#### Exercise directions
Can you recast the material as a numbered list, starting at the line containing "Delete the Platin Üye level row" and ending at the line containing "point(1416,17)", with both of those lines included and blank lines left out?

Pointing records for text and elements:
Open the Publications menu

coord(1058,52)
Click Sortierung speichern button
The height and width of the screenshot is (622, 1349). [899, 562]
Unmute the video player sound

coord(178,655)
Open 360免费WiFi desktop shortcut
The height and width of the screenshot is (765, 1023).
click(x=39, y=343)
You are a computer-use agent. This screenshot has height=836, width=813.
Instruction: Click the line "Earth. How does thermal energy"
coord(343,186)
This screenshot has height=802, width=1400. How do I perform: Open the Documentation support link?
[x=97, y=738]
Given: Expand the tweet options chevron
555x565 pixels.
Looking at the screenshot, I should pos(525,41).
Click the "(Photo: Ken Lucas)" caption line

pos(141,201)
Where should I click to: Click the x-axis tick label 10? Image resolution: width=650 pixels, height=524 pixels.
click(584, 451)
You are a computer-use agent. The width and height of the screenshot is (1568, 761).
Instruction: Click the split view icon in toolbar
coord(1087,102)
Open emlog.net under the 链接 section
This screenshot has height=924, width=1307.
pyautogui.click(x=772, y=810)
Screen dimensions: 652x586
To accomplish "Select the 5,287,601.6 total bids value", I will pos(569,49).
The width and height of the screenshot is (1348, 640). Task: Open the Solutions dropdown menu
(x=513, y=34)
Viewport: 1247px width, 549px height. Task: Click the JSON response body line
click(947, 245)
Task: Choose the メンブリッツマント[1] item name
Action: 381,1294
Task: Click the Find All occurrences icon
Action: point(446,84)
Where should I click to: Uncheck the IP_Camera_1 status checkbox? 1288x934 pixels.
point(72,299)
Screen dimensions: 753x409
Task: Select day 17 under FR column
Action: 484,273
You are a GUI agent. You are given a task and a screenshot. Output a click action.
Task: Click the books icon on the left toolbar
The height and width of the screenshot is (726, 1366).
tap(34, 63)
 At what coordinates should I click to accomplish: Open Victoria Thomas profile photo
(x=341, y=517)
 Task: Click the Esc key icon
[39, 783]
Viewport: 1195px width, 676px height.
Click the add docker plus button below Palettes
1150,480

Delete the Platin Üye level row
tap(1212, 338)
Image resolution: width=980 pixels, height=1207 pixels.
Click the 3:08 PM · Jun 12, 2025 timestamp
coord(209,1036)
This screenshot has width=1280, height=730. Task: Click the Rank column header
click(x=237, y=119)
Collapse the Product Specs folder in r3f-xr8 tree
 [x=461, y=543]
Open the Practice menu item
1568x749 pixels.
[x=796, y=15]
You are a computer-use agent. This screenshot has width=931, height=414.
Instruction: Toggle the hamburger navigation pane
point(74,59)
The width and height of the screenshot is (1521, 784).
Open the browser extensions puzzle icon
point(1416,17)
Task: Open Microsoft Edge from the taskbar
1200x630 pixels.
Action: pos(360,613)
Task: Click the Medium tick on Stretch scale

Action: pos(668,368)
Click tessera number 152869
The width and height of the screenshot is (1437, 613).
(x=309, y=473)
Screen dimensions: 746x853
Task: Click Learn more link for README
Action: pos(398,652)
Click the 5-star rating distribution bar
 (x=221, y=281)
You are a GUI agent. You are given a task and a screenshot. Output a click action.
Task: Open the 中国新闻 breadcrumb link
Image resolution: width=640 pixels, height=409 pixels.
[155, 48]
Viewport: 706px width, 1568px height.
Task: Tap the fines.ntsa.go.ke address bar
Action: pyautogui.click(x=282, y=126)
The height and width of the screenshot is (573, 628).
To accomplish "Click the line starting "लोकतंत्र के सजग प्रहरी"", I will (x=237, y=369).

#### Finished exercise
1. Delete the Platin Üye level row
2. tap(1212, 338)
3. Image resolution: width=980 pixels, height=1207 pixels.
4. Click the 3:08 PM · Jun 12, 2025 timestamp
5. coord(209,1036)
6. This screenshot has width=1280, height=730. Task: Click the Rank column header
7. click(x=237, y=119)
8. Collapse the Product Specs folder in r3f-xr8 tree
9.  [x=461, y=543]
10. Open the Practice menu item
11. 1568x749 pixels.
12. [x=796, y=15]
13. You are a computer-use agent. This screenshot has width=931, height=414.
14. Instruction: Toggle the hamburger navigation pane
15. point(74,59)
16. The width and height of the screenshot is (1521, 784).
17. Open the browser extensions puzzle icon
18. point(1416,17)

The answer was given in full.